Os filósofos Marx (1818-1883) e Engels (1820-1903) merecem destaque por suas pesquisas de cunho sociológico e socialista. Esses dois estudiosos procuraram oferecer uma explicação da sociedade como um todo e, por isso, não estavam preocupados em fundar a Sociologia como disciplina específica. Em seus trabalhos, percebe-se uma profunda interligação entre os campos do saber. A formação teórica do socialismo marxista constituiu uma complexa operação intelectual e crítica de assimilação das três principais correntes do pensamento europeu do século passado – o socialismo, a dialética e a economia política.

Para Marx e Engels, a função da Sociologia não poderia se limitar apenas a solucionar os problemas sociais para restabelecer a ordem e o bom funcionamento da sociedade, como imaginavam os positivistas. A Sociologia deveria realizar mudanças radicais na sociedade, unindo teoria e ação, ciência e os interesses da classe proletária.

Já, o sociólogo alemão Max Weber (1864-1920) defendia a neutralidade científica, segundo a qual o cientista jamais deveria defender preferências políticas e ideológicas a partir de sua atividade profissional.
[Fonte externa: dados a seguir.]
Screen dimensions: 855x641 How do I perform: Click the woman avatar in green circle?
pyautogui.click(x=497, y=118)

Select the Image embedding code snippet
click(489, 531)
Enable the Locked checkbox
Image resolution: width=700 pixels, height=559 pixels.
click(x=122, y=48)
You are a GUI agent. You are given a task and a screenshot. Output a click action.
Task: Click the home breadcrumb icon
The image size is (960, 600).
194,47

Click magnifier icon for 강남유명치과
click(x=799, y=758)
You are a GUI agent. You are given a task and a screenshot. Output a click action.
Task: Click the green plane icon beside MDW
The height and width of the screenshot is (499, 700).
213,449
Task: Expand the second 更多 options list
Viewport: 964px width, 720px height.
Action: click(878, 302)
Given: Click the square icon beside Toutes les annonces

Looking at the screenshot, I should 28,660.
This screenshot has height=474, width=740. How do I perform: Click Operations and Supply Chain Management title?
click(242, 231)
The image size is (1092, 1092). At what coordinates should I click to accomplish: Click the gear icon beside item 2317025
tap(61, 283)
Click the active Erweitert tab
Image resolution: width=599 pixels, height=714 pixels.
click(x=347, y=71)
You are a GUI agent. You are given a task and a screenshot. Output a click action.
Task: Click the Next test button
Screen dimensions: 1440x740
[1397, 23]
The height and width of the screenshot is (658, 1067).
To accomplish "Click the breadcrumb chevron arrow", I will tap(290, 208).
Isso acarretaria um isolamento da Sociologia dos movimentos revolucionários e a profissionalização da disciplina. Weber via o cientista como homem do saber, das análises frias e penetrantes; e o político como homem de ação e decisão, comprometido com as questões práticas da vida. Dessa forma, a ciência deveria oferecer ao homem de ação, a compreensão da sua conduta, das motivações e das conseqüências de seus atos.

O desenvolvimento da Sociologia teve como pano de fundo a burguesia ascendendo politicamente e com freqüência utilizando mecanismos ideológicos e repressivos para assegurar sua dominação. O surgimento de grandes empresas monopolizadoras de produtos e mercados, a eclosão de guerras entre as grandes potências mundiais, a crescente organização política dos movimentos revolucionários socialistas em diversos países eram realidades históricas que abalavam as crenças da perfeição da sociedade capitalista, evidenciando seu caráter transitório.

Sem dúvida, a crise do capitalismo trouxe repercussões no pensamento sociológico contemporâneo. As ciências sociais – Antropologia, Ciência Econômica, Ciência Política – de modo geral, passaram a ser utilizadas para produzir conhecimentos úteis à Dominação vigente. A própria Sociologia, exceto as tendências que receberam influência socialista, passou a ser uma técnica de manutenção da ordem estabelecida.